Work to be completed:
Among the entries below, extract exactly the lines that run from the one with "Hình thức thanh toán (84, 2306)" through the one with "Gameology / (333, 188)", both ends included.

Saved entries

****

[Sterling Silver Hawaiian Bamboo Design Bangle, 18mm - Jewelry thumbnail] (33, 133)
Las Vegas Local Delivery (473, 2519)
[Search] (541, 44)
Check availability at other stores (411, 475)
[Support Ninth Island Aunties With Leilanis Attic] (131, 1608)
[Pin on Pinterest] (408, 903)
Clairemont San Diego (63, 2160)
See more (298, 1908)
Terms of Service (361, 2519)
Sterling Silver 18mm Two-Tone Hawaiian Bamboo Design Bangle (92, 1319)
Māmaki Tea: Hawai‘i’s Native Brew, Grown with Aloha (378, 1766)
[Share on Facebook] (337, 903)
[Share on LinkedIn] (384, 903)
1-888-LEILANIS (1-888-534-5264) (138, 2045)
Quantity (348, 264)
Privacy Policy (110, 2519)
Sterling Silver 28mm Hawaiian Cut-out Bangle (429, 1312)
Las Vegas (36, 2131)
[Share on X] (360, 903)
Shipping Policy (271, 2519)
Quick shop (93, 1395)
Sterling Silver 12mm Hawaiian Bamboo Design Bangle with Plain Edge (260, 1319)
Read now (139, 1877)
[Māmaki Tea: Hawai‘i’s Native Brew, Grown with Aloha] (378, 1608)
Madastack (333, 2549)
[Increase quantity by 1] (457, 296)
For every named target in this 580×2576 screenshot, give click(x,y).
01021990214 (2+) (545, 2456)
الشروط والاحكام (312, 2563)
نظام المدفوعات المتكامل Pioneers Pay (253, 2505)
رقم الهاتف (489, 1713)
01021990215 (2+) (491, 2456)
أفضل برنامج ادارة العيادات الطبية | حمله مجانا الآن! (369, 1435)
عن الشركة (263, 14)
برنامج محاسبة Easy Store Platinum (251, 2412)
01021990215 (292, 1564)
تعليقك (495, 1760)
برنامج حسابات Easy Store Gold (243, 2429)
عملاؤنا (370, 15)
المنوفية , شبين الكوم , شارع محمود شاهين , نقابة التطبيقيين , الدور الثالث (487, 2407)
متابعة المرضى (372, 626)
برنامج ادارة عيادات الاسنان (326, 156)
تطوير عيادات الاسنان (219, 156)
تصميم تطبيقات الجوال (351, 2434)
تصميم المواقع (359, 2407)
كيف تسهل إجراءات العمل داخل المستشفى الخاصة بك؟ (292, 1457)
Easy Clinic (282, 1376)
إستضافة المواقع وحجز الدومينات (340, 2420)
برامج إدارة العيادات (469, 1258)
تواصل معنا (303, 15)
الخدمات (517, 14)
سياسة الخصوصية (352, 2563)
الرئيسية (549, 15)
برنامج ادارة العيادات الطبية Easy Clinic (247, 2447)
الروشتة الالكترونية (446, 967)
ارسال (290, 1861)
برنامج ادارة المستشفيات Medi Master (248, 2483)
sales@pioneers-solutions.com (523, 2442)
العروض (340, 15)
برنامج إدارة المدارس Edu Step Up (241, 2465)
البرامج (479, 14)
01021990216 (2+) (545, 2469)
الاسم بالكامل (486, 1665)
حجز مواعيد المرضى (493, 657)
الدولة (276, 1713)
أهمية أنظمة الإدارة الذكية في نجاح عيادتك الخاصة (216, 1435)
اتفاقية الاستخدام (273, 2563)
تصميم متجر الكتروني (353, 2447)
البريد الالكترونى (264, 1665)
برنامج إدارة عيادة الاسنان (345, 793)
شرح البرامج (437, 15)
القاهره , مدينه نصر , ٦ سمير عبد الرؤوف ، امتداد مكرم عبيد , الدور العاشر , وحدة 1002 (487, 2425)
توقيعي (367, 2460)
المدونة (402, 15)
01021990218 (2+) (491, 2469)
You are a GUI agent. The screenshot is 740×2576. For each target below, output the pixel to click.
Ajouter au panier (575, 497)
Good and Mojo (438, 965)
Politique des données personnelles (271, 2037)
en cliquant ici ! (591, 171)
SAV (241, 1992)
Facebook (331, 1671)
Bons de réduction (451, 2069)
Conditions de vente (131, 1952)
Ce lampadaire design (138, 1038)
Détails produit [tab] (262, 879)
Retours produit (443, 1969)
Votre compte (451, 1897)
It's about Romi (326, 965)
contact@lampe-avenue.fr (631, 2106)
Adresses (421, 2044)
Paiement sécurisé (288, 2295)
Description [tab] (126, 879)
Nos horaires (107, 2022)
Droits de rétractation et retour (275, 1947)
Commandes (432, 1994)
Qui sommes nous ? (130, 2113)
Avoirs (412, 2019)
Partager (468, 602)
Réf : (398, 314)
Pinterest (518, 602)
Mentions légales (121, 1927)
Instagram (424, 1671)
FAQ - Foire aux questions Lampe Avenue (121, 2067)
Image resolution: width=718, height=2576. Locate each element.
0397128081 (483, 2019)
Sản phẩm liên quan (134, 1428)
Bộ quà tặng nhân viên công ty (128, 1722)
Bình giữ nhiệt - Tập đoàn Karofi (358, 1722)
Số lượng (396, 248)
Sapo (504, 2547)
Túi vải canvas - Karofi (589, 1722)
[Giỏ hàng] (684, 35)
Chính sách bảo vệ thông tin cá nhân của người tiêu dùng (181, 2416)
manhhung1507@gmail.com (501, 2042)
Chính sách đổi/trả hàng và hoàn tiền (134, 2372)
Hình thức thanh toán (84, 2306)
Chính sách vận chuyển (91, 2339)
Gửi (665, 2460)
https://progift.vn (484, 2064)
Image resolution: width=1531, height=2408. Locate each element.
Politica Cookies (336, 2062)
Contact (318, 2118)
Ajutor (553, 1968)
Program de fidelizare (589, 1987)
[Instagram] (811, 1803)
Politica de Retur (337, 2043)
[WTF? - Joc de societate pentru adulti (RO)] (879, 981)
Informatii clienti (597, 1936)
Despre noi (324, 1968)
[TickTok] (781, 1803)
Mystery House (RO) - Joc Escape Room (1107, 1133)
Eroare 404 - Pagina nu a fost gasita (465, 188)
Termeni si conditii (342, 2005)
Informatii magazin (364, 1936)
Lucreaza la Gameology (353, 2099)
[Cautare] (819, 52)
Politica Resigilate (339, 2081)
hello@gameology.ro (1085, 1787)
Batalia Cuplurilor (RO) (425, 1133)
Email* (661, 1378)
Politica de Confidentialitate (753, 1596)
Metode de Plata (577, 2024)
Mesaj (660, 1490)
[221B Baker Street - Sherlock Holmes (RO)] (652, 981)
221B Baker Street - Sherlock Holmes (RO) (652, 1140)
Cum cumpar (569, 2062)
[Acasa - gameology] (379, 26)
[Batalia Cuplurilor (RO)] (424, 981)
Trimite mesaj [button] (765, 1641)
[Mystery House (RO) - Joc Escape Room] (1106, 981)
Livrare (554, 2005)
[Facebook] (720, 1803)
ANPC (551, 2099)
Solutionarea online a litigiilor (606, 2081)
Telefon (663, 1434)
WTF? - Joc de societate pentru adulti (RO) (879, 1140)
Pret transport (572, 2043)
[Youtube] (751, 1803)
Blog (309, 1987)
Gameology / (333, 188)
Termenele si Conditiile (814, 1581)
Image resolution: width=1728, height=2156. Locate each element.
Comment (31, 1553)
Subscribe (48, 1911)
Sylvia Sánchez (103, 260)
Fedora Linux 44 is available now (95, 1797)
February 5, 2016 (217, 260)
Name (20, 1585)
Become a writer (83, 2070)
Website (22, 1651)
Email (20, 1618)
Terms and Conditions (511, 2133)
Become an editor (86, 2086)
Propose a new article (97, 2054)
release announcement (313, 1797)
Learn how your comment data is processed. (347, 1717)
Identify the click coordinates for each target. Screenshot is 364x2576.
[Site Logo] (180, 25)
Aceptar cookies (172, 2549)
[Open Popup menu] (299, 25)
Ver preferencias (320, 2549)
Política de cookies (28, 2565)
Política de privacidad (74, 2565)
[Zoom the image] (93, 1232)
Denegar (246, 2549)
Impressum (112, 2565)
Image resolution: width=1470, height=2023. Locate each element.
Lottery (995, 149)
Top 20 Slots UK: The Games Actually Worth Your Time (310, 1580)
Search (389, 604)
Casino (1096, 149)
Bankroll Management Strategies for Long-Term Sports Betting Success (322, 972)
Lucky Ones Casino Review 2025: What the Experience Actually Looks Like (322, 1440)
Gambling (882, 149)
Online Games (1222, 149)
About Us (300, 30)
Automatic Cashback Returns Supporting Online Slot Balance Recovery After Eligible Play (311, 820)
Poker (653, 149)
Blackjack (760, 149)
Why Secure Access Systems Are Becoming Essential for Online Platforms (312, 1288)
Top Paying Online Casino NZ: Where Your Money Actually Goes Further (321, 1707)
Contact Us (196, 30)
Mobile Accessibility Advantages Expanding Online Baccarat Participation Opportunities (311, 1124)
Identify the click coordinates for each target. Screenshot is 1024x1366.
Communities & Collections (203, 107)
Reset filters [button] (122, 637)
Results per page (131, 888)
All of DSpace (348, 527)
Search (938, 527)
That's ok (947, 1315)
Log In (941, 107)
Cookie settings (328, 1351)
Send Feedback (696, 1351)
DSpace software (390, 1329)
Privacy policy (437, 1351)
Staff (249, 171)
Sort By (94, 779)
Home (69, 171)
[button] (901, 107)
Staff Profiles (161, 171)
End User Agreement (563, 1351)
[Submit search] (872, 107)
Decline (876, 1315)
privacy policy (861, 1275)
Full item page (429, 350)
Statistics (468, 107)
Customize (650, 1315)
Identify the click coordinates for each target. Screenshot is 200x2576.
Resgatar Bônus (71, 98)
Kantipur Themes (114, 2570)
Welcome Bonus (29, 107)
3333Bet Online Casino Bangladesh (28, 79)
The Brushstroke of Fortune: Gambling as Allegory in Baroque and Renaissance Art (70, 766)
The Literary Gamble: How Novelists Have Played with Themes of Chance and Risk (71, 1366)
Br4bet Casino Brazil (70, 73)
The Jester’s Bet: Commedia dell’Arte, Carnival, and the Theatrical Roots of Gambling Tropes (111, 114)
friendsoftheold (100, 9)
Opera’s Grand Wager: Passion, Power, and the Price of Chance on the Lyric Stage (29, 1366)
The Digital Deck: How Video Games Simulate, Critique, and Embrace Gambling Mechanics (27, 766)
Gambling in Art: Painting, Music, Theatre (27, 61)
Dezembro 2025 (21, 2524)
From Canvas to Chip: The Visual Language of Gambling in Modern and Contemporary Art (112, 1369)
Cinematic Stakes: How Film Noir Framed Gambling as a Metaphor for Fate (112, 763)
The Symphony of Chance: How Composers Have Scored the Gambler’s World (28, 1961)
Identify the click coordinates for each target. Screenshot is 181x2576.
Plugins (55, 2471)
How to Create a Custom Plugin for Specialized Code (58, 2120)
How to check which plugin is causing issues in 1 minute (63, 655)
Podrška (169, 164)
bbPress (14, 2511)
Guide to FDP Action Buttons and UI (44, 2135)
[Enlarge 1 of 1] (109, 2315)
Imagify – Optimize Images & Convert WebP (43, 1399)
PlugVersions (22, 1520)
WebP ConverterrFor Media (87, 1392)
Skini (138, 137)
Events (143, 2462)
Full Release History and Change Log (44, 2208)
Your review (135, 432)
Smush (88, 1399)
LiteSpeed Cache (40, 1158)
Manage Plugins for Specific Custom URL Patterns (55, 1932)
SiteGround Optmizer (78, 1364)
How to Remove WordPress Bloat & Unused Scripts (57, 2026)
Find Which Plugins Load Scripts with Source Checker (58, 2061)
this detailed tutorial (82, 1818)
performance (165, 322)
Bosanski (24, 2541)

****

Result of this task:
Hình thức thanh toán (84, 2306)
Chính sách vận chuyển (91, 2339)
Gửi (665, 2460)
https://progift.vn (484, 2064)
Image resolution: width=1531, height=2408. Locate each element.
Politica Cookies (336, 2062)
Contact (318, 2118)
Ajutor (553, 1968)
Program de fidelizare (589, 1987)
[Instagram] (811, 1803)
Politica de Retur (337, 2043)
[WTF? - Joc de societate pentru adulti (RO)] (879, 981)
Informatii clienti (597, 1936)
Despre noi (324, 1968)
[TickTok] (781, 1803)
Mystery House (RO) - Joc Escape Room (1107, 1133)
Eroare 404 - Pagina nu a fost gasita (465, 188)
Termeni si conditii (342, 2005)
Informatii magazin (364, 1936)
Lucreaza la Gameology (353, 2099)
[Cautare] (819, 52)
Politica Resigilate (339, 2081)
hello@gameology.ro (1085, 1787)
Batalia Cuplurilor (RO) (425, 1133)
Email* (661, 1378)
Politica de Confidentialitate (753, 1596)
Metode de Plata (577, 2024)
Mesaj (660, 1490)
[221B Baker Street - Sherlock Holmes (RO)] (652, 981)
221B Baker Street - Sherlock Holmes (RO) (652, 1140)
Cum cumpar (569, 2062)
[Acasa - gameology] (379, 26)
[Batalia Cuplurilor (RO)] (424, 981)
Trimite mesaj [button] (765, 1641)
[Mystery House (RO) - Joc Escape Room] (1106, 981)
Livrare (554, 2005)
[Facebook] (720, 1803)
ANPC (551, 2099)
Solutionarea online a litigiilor (606, 2081)
Telefon (663, 1434)
WTF? - Joc de societate pentru adulti (RO) (879, 1140)
Pret transport (572, 2043)
[Youtube] (751, 1803)
Blog (309, 1987)
Gameology / (333, 188)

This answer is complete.